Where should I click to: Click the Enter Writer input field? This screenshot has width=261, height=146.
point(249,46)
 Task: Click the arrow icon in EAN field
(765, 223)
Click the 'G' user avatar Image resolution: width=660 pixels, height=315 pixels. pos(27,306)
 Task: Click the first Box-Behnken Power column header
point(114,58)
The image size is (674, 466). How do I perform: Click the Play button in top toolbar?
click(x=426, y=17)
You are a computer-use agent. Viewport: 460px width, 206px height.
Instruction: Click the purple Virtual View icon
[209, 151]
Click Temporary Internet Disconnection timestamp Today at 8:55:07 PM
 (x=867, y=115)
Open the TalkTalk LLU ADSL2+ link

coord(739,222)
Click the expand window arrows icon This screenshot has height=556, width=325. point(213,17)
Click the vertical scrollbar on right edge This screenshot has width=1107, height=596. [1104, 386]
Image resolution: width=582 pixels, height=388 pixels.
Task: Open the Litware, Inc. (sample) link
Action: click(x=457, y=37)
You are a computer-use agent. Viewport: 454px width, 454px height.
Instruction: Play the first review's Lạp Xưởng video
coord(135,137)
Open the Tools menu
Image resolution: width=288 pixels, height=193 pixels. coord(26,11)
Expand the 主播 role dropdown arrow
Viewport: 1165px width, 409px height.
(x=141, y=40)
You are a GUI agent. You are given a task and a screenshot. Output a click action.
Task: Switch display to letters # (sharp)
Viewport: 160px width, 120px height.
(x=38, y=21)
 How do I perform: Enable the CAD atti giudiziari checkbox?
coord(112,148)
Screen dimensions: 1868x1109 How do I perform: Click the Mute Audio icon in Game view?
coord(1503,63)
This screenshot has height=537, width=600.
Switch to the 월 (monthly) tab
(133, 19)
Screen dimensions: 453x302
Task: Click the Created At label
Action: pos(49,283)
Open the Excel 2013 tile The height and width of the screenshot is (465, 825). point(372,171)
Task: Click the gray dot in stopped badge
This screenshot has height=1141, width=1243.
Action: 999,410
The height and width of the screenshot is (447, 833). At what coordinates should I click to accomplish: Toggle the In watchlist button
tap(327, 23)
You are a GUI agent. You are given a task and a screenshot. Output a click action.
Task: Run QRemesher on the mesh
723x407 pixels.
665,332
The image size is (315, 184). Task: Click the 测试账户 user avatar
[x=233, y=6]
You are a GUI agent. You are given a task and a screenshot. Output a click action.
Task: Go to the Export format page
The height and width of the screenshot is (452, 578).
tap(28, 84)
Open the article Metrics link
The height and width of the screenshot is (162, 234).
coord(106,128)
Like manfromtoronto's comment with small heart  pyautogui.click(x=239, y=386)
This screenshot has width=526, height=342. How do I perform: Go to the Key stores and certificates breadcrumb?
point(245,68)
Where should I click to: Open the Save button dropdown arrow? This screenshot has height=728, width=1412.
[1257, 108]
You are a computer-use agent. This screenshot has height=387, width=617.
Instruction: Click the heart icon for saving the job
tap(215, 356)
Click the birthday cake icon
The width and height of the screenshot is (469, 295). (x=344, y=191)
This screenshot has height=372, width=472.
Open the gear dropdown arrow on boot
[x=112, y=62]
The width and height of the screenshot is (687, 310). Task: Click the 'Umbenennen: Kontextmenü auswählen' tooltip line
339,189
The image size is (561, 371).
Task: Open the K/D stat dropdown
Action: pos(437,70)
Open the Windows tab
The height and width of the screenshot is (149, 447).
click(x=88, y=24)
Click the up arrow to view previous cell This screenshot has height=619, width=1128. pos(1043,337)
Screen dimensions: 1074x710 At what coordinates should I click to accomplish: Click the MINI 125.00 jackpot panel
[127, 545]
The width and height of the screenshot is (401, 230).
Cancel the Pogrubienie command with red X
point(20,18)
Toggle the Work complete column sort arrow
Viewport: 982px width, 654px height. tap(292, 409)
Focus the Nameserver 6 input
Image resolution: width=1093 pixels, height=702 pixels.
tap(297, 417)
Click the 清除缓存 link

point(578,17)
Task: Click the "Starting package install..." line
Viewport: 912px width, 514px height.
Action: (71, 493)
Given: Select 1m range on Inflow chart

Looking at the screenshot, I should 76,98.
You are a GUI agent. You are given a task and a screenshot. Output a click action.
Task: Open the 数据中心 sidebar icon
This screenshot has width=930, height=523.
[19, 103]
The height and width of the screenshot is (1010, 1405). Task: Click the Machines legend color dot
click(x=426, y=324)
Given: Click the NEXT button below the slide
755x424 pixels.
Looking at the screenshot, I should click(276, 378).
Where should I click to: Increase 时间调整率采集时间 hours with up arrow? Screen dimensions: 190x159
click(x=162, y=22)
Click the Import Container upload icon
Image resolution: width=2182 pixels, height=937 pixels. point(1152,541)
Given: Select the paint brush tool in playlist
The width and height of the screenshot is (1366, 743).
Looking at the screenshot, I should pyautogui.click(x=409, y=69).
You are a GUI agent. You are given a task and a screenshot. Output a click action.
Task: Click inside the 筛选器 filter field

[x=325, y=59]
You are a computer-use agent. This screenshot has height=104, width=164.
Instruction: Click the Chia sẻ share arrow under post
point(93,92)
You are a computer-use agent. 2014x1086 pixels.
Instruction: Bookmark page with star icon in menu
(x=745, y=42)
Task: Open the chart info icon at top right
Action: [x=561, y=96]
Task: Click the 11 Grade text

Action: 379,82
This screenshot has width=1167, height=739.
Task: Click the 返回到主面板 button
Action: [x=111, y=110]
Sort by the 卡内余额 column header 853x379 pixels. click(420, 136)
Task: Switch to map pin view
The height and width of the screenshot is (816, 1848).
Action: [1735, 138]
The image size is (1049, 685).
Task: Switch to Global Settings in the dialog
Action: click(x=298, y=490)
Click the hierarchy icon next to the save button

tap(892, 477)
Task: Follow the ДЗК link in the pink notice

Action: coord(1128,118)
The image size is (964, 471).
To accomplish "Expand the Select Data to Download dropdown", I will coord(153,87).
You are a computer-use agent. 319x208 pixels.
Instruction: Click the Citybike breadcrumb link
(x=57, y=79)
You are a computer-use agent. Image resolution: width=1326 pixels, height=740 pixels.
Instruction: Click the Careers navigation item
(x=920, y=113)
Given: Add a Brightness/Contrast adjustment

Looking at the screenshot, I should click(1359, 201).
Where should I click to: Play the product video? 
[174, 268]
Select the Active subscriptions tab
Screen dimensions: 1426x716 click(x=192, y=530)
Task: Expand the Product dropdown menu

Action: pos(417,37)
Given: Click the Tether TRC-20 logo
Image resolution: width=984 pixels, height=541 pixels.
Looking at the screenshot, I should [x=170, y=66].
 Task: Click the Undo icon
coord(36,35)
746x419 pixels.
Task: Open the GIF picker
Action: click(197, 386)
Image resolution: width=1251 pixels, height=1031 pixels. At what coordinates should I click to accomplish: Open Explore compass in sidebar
-----
• [課題の内容]
「Where should I click to: Open」を含む行から「tap(215, 356)」を含む行まで(両端を含む)の各行だけを書き直しなさい。その際、座標の数値をすべて1.8倍に拡大し、小数点以下を四捨五入して整数にしなさい。

• [演習結果]
Where should I click to: Open the Save button dropdown arrow? This screenshot has height=728, width=1412.
[2263, 194]
You are a computer-use agent. This screenshot has height=387, width=617.
Instruction: Click the heart icon for saving the job
tap(387, 641)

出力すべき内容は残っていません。